Each month I go back over the notes in my bullet journal and pull out anything of significance: notes, quotes, patterns, lessons, achievements, things that have gone well and those that haven’t. I take what I learn and feed into the next month. It’s a ritual of continuous improvement, a cadence of accountability, that has served me well. In 2020 I’m experimenting with publishing my reflection notes. Here’s what happened in February.
I’m waking up and not being able to get back to sleep. This is happening with increasing regularity, at least once per week, sometimes twice. More often than not this occurs after a full day of coding, or working through a problem. I’m going to experiment with a night time ritual and meditation when I do wake up to try and rectify this.
This year I’m experimenting with a weekly collection in my Bullet Journal in addition to the monthly collection. It’s not working as well as I’d hoped. Although the weekly spread helps me get organised for the week ahead, that’s about all I use it for. I still find the monthly collection too large a time frame, and by the end of the month I’ve lost focus, direction and momentum. No decisions made yet, I just need to keep tweaking.
To a small degree I slipped back into my old habits of being sucked into my laptop when I’m with my kids, which means I’m not fully engaged and available to them. This is a non-negotiable for me: when I’m with my kids my phone and laptop should be away.
I’ve started to really understand the importance of connection. It’s fine to be off social media, which I am, but it’s also important not to isolate yourself entirely. Connect. Share. Contribute.
I love learning. In February I spent a few days migrating my website to Hugo. In the process I learned lots about writing clean and minimal HTML5, how to use meta tags and other
<head></head> content. I loved it. I love learning and getting better at my craft (whatever that craft may be).
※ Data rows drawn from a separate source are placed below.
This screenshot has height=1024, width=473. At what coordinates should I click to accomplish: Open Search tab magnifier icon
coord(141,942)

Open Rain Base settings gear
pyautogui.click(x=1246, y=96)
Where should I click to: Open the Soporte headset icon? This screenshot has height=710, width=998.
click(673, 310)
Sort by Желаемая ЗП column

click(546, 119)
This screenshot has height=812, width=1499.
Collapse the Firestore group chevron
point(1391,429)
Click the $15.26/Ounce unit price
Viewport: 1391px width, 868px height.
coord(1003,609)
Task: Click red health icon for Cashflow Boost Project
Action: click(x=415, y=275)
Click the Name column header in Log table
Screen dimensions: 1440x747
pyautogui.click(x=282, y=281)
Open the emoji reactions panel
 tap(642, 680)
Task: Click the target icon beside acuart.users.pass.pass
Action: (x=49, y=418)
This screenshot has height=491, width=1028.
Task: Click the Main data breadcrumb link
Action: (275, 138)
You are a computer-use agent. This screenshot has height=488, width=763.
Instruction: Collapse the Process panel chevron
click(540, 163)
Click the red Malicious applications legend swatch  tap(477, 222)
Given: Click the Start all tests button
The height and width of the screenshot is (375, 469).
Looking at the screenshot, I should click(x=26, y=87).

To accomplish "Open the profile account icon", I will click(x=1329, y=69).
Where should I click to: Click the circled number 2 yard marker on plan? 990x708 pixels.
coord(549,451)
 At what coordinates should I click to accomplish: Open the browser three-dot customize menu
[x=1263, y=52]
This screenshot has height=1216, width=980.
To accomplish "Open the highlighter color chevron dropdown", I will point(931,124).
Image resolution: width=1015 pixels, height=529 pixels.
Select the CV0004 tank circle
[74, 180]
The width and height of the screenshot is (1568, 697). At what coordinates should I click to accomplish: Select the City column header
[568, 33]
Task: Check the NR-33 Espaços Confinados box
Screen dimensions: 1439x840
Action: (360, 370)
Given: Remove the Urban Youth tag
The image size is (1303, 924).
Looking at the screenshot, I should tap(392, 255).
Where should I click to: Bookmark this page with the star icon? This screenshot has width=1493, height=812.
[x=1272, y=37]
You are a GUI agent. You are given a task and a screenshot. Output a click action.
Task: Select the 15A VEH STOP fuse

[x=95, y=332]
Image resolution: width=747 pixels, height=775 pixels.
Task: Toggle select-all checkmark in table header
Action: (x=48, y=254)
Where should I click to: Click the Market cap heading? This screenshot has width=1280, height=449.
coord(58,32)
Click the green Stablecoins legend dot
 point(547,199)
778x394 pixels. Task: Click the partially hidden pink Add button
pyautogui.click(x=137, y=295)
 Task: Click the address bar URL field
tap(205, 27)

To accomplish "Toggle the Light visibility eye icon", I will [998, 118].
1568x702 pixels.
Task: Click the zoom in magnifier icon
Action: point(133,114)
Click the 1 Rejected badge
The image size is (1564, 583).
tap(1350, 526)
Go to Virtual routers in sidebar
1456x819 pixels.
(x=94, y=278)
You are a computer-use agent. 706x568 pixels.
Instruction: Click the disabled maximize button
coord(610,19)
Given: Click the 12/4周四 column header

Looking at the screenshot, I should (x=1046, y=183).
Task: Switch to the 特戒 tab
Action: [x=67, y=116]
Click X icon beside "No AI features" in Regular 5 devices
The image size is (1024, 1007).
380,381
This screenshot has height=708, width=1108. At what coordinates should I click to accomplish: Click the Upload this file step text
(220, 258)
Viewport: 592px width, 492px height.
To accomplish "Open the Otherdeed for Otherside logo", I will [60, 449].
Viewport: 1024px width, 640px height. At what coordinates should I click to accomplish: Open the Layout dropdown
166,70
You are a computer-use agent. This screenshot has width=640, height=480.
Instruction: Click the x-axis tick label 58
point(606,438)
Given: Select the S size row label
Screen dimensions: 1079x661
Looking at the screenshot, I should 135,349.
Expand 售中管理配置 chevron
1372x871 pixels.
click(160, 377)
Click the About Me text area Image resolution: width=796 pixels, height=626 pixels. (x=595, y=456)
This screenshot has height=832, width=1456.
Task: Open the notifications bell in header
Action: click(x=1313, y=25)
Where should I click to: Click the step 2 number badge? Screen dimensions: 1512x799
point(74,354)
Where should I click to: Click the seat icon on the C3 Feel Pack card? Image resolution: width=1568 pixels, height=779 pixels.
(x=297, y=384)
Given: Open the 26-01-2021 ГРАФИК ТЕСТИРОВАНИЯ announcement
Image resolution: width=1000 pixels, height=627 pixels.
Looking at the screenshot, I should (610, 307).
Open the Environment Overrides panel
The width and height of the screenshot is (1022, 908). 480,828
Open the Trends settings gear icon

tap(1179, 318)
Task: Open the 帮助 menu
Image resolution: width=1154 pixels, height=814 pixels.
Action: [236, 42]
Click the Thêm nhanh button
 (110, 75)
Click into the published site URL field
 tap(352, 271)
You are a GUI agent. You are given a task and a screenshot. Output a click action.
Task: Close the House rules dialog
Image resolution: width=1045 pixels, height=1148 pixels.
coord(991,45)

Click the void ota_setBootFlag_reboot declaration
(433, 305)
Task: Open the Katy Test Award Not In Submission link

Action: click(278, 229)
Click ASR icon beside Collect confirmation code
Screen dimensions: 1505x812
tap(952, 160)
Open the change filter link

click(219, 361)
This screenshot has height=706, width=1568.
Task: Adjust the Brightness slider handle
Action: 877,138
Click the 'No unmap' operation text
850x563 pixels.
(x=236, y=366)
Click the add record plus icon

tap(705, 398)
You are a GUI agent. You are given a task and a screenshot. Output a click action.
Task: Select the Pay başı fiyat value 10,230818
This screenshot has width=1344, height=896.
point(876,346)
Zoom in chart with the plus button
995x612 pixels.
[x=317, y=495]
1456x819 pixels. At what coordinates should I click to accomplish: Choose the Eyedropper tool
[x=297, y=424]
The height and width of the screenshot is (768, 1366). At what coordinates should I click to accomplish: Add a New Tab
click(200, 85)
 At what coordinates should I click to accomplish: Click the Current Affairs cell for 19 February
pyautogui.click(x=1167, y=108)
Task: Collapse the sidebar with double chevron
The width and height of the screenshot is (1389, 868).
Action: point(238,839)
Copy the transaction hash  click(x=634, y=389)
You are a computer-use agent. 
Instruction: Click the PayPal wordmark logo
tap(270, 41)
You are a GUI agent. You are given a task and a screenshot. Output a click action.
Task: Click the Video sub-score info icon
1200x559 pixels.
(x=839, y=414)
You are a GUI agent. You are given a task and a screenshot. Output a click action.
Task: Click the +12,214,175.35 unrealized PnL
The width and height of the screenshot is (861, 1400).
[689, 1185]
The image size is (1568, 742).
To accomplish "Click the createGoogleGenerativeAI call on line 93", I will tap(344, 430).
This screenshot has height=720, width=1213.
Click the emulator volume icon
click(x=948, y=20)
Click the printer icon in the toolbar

I learned that sometimes I have a tendency to dwell on a negative. I’ve found it beneficial to short-circuit these negative thought patterns with a question like “Is this helpful?". Doing so helps you get out of your head and focus on something else, something to get stuck into, something positive.
- I read four books (see below).
- I published six blog posts (see below).
- I migrated my website from Jekyll to Hugo.
- I exercised 26 of 29 days.
- I had cold showers on 27 of 29 days.
- I finished my training to become mentor in the 1 Million Mentors program.
- Cold showers
- January 2020 Reflection
- Monzo webhooks to Google spreadsheets
- Fresh starts
- Choose freedom over loyalty
Show Your Work by Austin Kleon. Another short but powerful book by Austin Kleon. Enough to motivate me to write the blog posts I did. Share the work you do, how you work, your process, what inspires you.
Give and Take by Adam Grant. A fantastic book about giving, and how doing so tends to not only benefit those on the receiving end of your help. I learned a lot from this book, and the one below, and those lessons couldn’t have come at a more pivotal moment in my life.
This Could Be Our Future by Yancey Strickler. Another great book which is helping change my outlook on life and the remainder of my time on the planet. Strickler demonstrates (like we don’t already know) how capitalism and consumerism is broken, and offers an alternative. Financial maximisation is not the only measure of success.
My Side of the Mountain by Jean Craighead George. A lovely story of boy who runs away from home (and stays away), learning to eat and sleep and live off the land. The imagery and the lifestyle I created in my head while reading this were spectacular. In a way a life we all hope we could live at some point in our lives.
Most of the quotes I record each month go directly from the books I read into my commonplace book in handwritten form. But I really liked the Ten Years of Learning in Three Points from Mr Money Moustache’s post Let the Roaring 2020s Begin. Points two and three basically boil down to tweaking your life/habits to make it easy to do the things you know will make you happy.
I really like Yancey Strickler’s concept of Bentoism, which introduces a decision making framework which incorporates four different perspectives: Now You, Now Us, Future You and Future Us.
I gave away my first referral bonus for work introduced by someone I know. I’m starting to offer a 5% ‘(of the initial contract) introducer bonus’ to the introducer of new business that leads to concrete work.
I gave my wedding suit to charity. I’ll never wear it again and someone else may benefit from it. Plus it’s too big for me now anyway.